Os últimos relatórios mostram existência de várias dificuldades no cumprimento da proposta de pagamento, o que “acarreta fundada dúvida quanto à viabilidade de reorganização econômica, administrativa e financeira” da empresa.

“A recuperação judicial, como cediço, não é apenas uma concessão de tratamento diferenciado para satisfação de obrigações, tampouco uma espécie de blindagem ao cumprimento dos deveres contraídos durante o enfrentamento das dificuldades. É um período voltado à recomposição e readequação das posturas empresariais que culminaram na crise experimentada, para que, então, possa ser evitada a falência”, diz a decisão.

Para a justiça o descumprimento das obrigações é elevado. Kirchner afirma que o dinheiro para arcar com as despesas precisam vir da própria atividade empresarial.

“Permitir maiores distanciamentos do plano, com a realocação de recursos destinados a alguns credores, de maneira corriqueira, e diante de indícios de que a atividade não demonstra efetiva capacidade de recuperação a curto prazo, é postergar a situação de crise e criar, indiretamente, maiores prejuízos a terceiros”.

Suspensão crédito tributário

Sobre o pedido de suspensão do pagamento de impostos o entendimento é que as supostas dificuldades geradas pela pandemia não justificam o pedido.

“Ora, se prejuízo fosse causa de suspensão do crédito tributário, toda e qualquer pessoa jurídica em dificuldades financeiras poderia invocar este elemento para se furtar às obrigações tributárias que são impostas. É raciocínio que não encontra respaldo jurídico mínimo para prosperar. A recuperação judicial, na mesma toada, não garante qualquer ‘privilégio’ neste sentido”.

Ao dizer que a pandemia gerou impactos, foram trazidos argumentos genéricos, na avaliação da justiça.

Empréstimos

A empresa também pediu duas vezes durante o mês de março para usar valores de outras contas para arcar com despesas trabalhistas.
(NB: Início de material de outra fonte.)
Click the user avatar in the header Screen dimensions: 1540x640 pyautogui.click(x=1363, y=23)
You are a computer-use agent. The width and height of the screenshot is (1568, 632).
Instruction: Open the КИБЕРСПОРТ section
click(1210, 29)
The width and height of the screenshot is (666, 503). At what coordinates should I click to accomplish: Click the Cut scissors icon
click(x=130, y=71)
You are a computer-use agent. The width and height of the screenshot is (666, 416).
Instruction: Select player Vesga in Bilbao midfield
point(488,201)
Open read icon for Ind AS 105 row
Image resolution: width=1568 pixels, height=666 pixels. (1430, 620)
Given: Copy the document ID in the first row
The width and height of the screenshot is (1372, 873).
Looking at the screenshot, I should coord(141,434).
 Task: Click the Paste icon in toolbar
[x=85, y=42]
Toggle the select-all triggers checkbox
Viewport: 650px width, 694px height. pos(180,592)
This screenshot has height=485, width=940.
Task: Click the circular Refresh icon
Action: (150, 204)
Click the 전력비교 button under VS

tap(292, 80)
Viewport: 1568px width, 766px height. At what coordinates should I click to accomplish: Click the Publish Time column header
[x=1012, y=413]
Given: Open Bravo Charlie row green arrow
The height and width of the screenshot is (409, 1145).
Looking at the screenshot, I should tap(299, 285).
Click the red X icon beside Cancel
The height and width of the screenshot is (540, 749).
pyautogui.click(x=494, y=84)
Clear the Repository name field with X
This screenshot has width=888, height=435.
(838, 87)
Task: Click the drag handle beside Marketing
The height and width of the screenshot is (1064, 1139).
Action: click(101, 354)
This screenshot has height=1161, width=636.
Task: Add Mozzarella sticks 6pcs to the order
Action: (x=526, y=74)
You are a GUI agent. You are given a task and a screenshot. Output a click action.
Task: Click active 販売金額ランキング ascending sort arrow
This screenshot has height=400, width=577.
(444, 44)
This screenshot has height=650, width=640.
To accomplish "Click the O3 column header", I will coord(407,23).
Os valores somam R$ 11.383.244,60. O valor seria usado como um empréstimo.

“Ou seja, no intervalo de apenas 10 dias, solicitaram que mais de 50% do valor efetivamente pago, nos mais de dois anos de trâmite desta recuperação judicial, fosse retirado de reservas destinadas a credores para satisfação de despesas com folha de pagamento e créditos trabalhistas dos meses de fevereiro e março deste ano”.

O juiz destacou que os relatórios mensais apontam que a empresa teve lucro, assim, não haveria justificativa para pegar dinheiro destinado a outros fins para arcar com a folha de pagamento.

Além disso, um empréstimo concedido anteriormente, no valor de R$ 3,5 milhões, está com pagamento em atraso.

Foi dado prazo de dez dias para que a empresa comprove que honrou os pagamentos.

A recuperação judicial é um processo onde uma empresa com dívidas, ao invés de ter a falência decretada, apresenta uma proposta para pagar seus credores, buscando se recuperar e seguir com a atividade. No caso do grupo Diplomata, a recuperação se arrasta desde 2012 em um processo bastante tumultuado. Recentemente a União chegou a pedir que a falência da empresa fosse decretada.